On the second boatyard day we found a guy who used to build holding tanks out of PolyEthylene. He doesn’t anymore but he came with some rod and tried to repair ours for us. We were hopeful as we stood around the back of his pickup truck watching him melt the material into the holes in our tank. But it appears our tank material is somehow compromised and the rod has trouble sticking in certain trouble spots. He did his darndest, but it still leaks a bit. However, we’ve been limping along with it like this for months now, the butyl roofing tape holding the leaks at bay. As long as we don’t let it get too full, it’s fine. We just keep it pumped out frequently. We could cruise with it like this until we are in an area where people still build poly tanks; an area which, apparently, is not around here. We are leaning toward just leaving it alone for now. We should stop borrowing trouble.

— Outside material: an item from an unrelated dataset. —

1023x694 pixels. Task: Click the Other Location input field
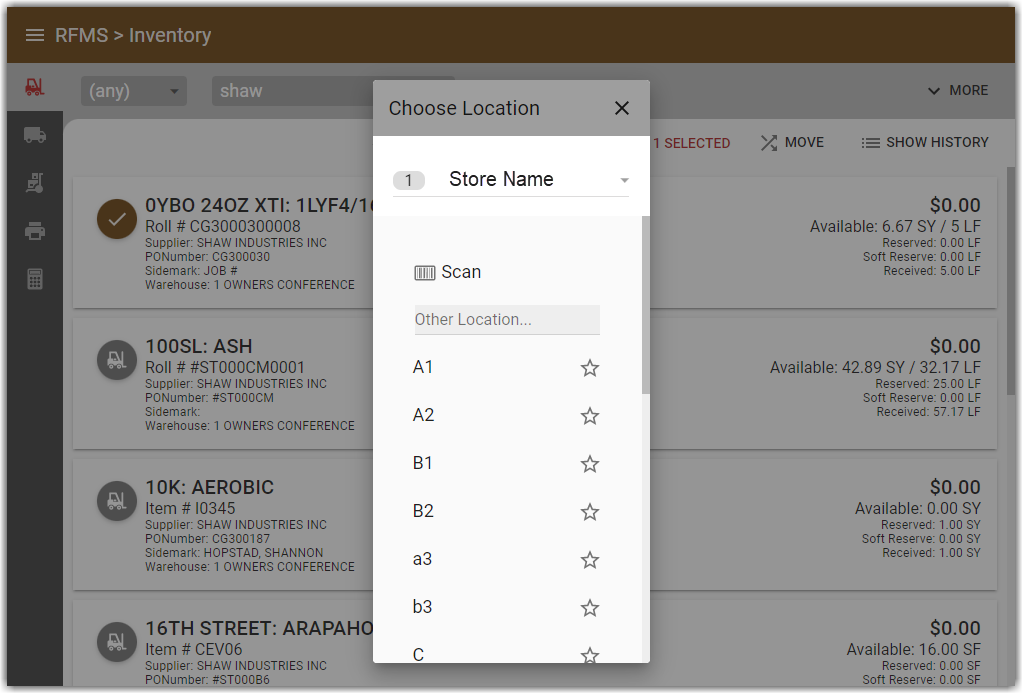tap(506, 319)
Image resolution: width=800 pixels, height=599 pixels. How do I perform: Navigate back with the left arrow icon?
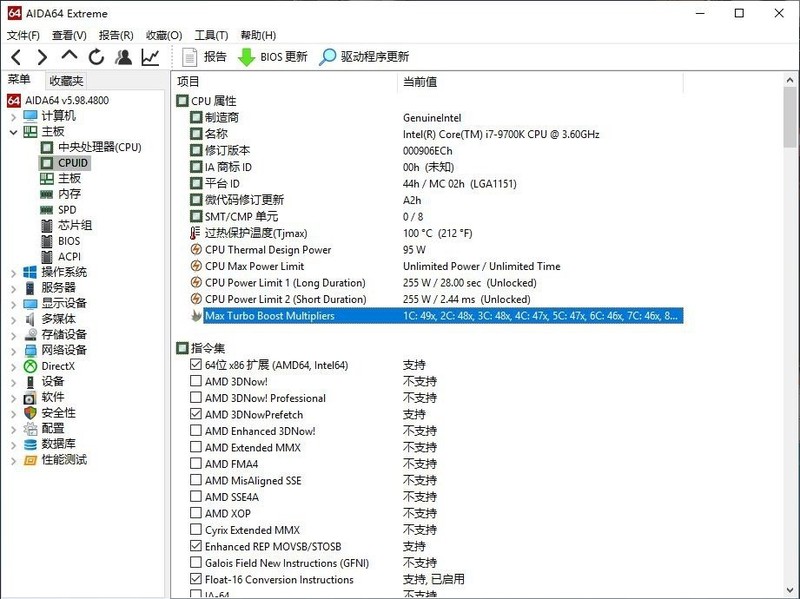[x=14, y=57]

Meanwhile, back at the hotel, our time in luxury was running short. We couldn’t keep paying 80$/night and still enjoy it. Mike located this Air BnB place for 39$ a night. It looked like a reasonably good place, had air conditioning, and the listing said there was a pool we could use. We snagged it and checked in. Alas, no pool. Really, I’m pretty irritated by that because I could use an outdoor activity that involves water without the additional elements of sand and salt. Also the air conditioning is marginal. It’s too small a unit for this large a place and has to run on high all the time. These are small things compared to dying of heat exhaustion in the boatyard , and you get what you pay for. But come on, man! Don’t tempt me with the promise of a pool if you can’t deliver! And I need to clarify each and every single item that is in a listing if it’s important to me, I guess. Honestly, we probably would have taken it anyway because the hotel was booked for the weekend, Juan Carlos was nowhere to be found when we needed him, and we needed an affordable place within walking distance of the boatyard. Thankfully there is good wifi and the blender works.

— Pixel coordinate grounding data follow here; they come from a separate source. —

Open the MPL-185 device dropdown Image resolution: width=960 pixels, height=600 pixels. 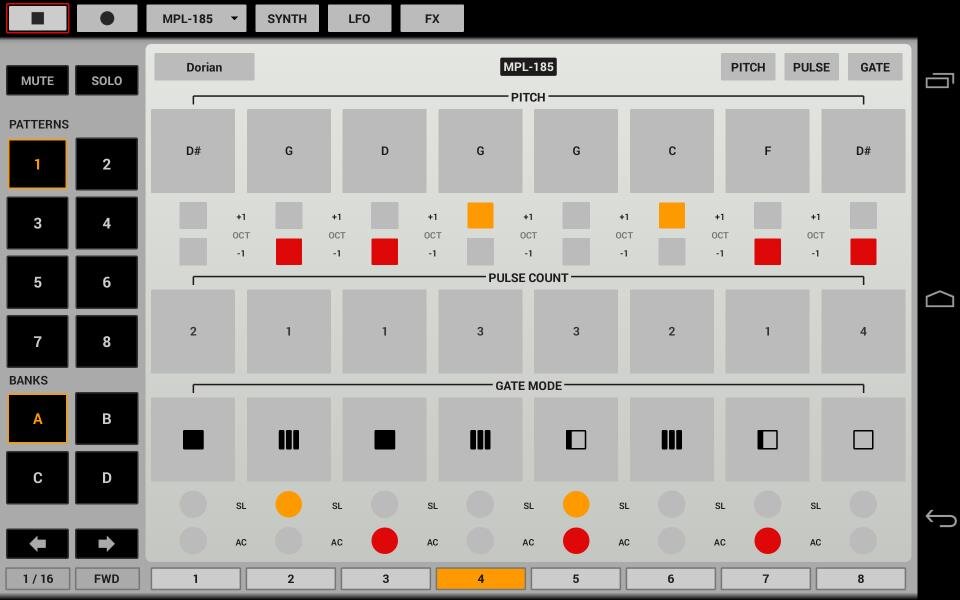point(196,18)
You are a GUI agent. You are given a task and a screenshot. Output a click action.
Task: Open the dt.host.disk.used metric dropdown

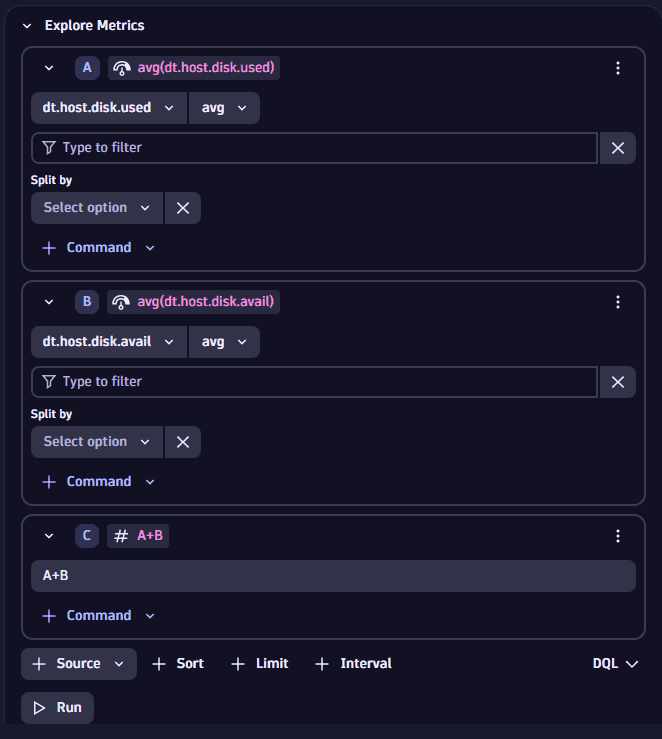pos(109,108)
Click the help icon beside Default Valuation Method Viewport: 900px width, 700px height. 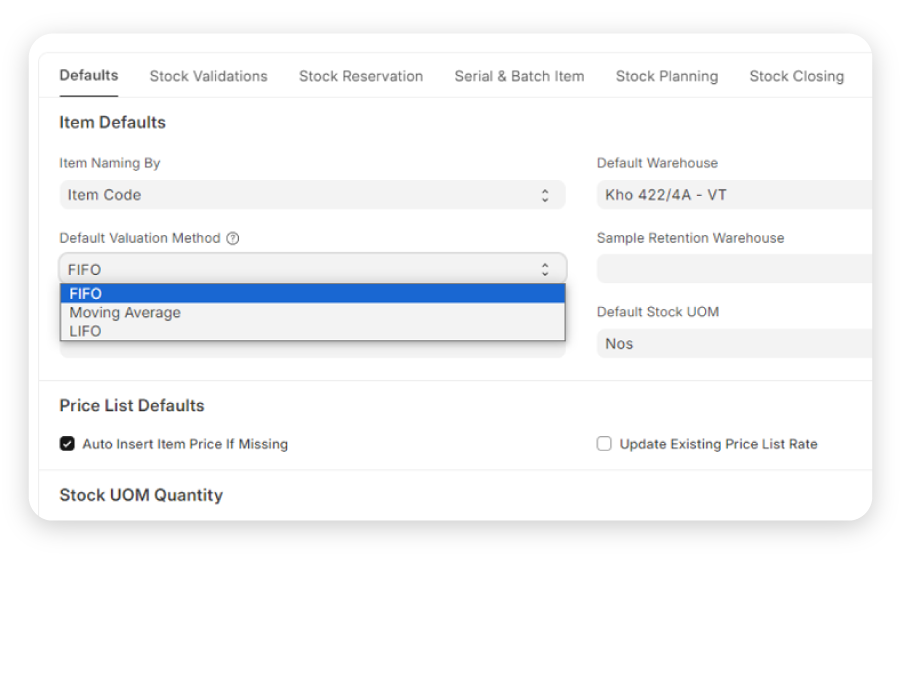233,239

So aside from living arrangements on land, the big question remains “Is the party over?” for this season. Will we get back into the water in time to sail back to Puerto Escondido and stop for one last lingering snorkel? The determining factor in terms of how long Galapagos will be in the yard, is how long it will take for the damaged part of the hull to dry out. It was drip drip dripping water for two days but has slowed down considerably today. Yesterday one of the yard workers took on the hot job of grinding out all the loose material so we could get a good look at the damage and also so it would dry out more quickly and make a clean area for repair. I felt for the guy but I’ve never been so pleased to pay anyone 115$ in my life. It was brutal work. So she’s ready to fill and glass in, but she’s not dry enough yet and so we wait. Here’s why that’s an important issue, and you’ll just love the irony of this:
We fly home on July 2 from Loreto, on the other side of the sea. Yes, it’s a deadline! An APPOINTMENT! We have an actual reservation and have paid for our tickets, an act which we knew would lead to a thwarting of the cruising gods, we just were not sure how. We had planned to leave Galapagos on a mooring ball in Puerto Escondido because we wanted to leave her in the temperature-moderating water rather than in the blazing hot boatyard. We were happy with that decision. However, if she doesn’t dry out fast, and we want to be absolutely sure she is very dry before repairing her, then we will have to change plans and leave her here at Marina Seca with the hundreds of other boats left behind by their owners. It’s like long term daycare for boats here; a great sea of masts. That would mean finding a way back across the sea with our luggage to pick up our flight out of Loreto because we cannot cancel those tickets without a significant penalty.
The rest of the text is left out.